Kleting reflected on her journey, stating that staying in the Indonesian fashion industry for over 10 years has been a struggle, but she has maintained her passion and idealism. She emphasized the importance of consistency and creativity, noting that she seeks inspiration not only from fashion books but also from political issues and current trends.

==Environmental activism==
Kleting has been actively involved in environmental conservation since childhood, a value instilled by her family. She has been a scuba diver since age 12 and regularly dives to appreciate marine life.

===WWF collaboration===
In 2016, Kleting collaborated with WWF Indonesia and Galeries Lafayette on the "#TogetherPossible for a Living Planet" campaign. She designed ocean-themed merchandise, including scarves, tote bags, and t-shirts, with a portion of proceeds donated to WWF-Indonesia's marine conservation programs.

During the campaign, she also shared stories about the underwater world with children through storytelling activities, with her niece and friends (aged 12-13) serving as volunteers because of their own diving experience. She explained, "If I tell the story (about loving nature from an early age), it's really past tense. But if they tell the story, it will hit home. Children are like sponges, they absorb information quickly."

===Tanah Tingal Nature School===
Kleting's extended family built the Tanah Tingal Nature School (Tanah Tingal School) in the South Tangerang area, aimed at children from Playgroup to Grade 6. The school teaches children to respect the earth, plant trees, preserve water, and introduces them to various animal species, including birds that no longer exist in the city.

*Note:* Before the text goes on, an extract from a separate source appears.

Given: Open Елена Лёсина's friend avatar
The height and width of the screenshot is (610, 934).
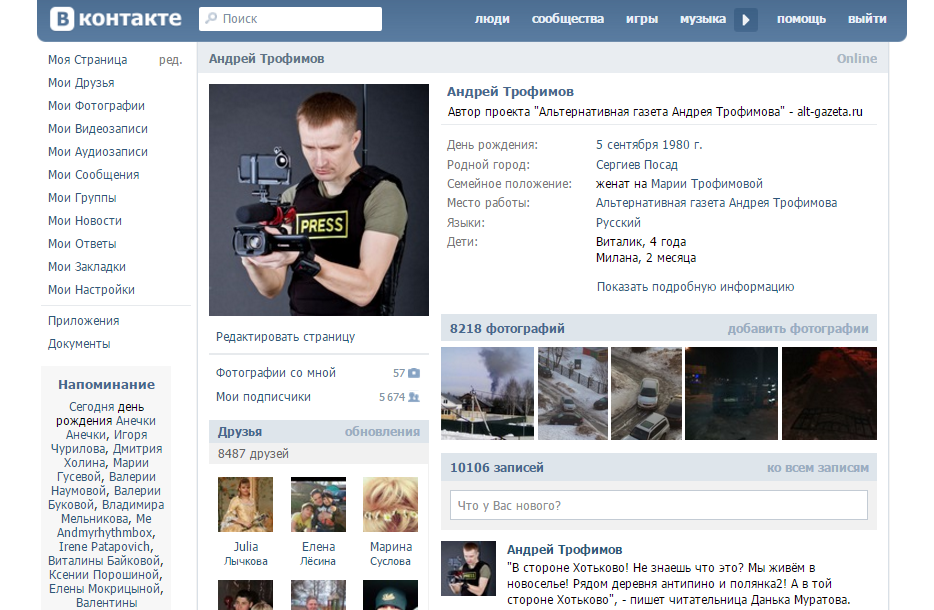Looking at the screenshot, I should pos(318,504).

===Sustainable fashion advocacy===
Kleting has also spoken about sustainable fashion practices. At a WWF #NatureXYouth event, she stated that every time one produces a garment, it requires one gallon of clean water, highlighting the environmental impact of the textile industry. She also noted that her profession involves "scavenging" used fabrics from textile warehouses and redesigning them to be fit for use.

==Awards and recognition==
- 2001: ESMOD Award for pattern making and design interpretation
- 2008: Cleo "Young and Talented Designer" Fashion Award
- 2008: One of the 30 Most Inspiring People Under 30 by Hard Rock FM radio Jakarta
- 2009: Winner of CLEO Fashion Awards, Talented Young Designer category, at JFW 2010
- Best Fashion Designer at Clio Fashion Awards (year unspecified)
- 2012-2019: Regular participant at Jakarta Fashion Week

==Personal life==
Kleting is married to Waizly Darwin and they have two children: twins Renjana and Atmahati. She gave birth to them in 2021 at the age of 40.

She has been a certified scuba diver since the age of 12. Her family has been involved in environmental conservation since the 1960s, having built an urban forest in South Tangerang.